In the viewpoint of Persian medicine, articular diseases and sciatica pain are caused by several factors including:

• Effective factors such as simple miss-temperaments (e.g. warm, cold and dry miss-temperaments) and physical miss-temperaments (e.g. four fundamental bodily humors: blood, yellow bile, black bile, and phlegm, and also infection, steam and wind produced of them) and weather conditions.

• Impressive factors such as an intrinsic and active characteristic of the body member.

• Underlie factors such as frequent colds, sinusitis or high accumulation of sputum back of the throat, in-appropriate nutritional style, use of foods that increase abnormal humor production, especially in patients have gastrointestinal and digest problems.

Additionally, bathing, exercise training and sexual activity after eating are the other significant factors. Moreover, drinking during starvation, in the bathroom and just after bathing, during or after exercise, during or after sleep, and after sexual intercourse are important factors. Break the habit of FASD, wet-cupping, sticking, diarrhea, menstrual bleeding, in which individuals excrete poisoning metabolites from the body can be considered as the other factors. Sports leave or over-exercises are also important factors. High sexual activity, especially after eating, sleepless or sleep for long times are the other significant factors.
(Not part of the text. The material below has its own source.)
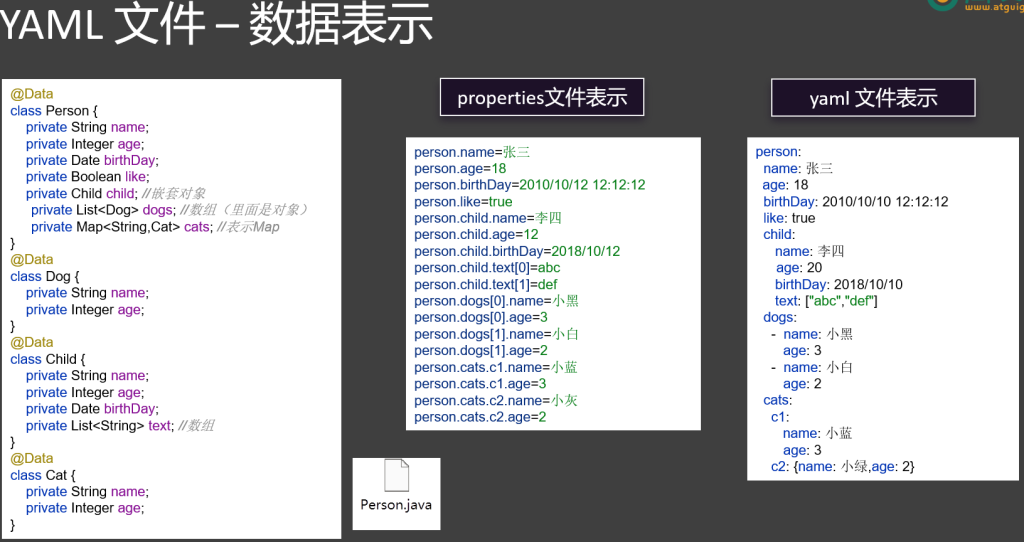Select the 'properties文件表示' header box
The height and width of the screenshot is (542, 1024).
[x=542, y=98]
Some sever or chronic diseases, aging, spiritual and mental problems and genetic backgrounds are also significant factors. [18-20]

Since the above-mentioned factors cause accumulation of secondary metabolites in body organs, FASD can excrete these metabolites from the body and improve articular pains and sciatica.

Conclusion

The results of this study showed, FASD can be considered as an effective method for the treatment of articular pains and sciatica.

Conflict of Interest

The authors disclose that they have no conflicts of interest.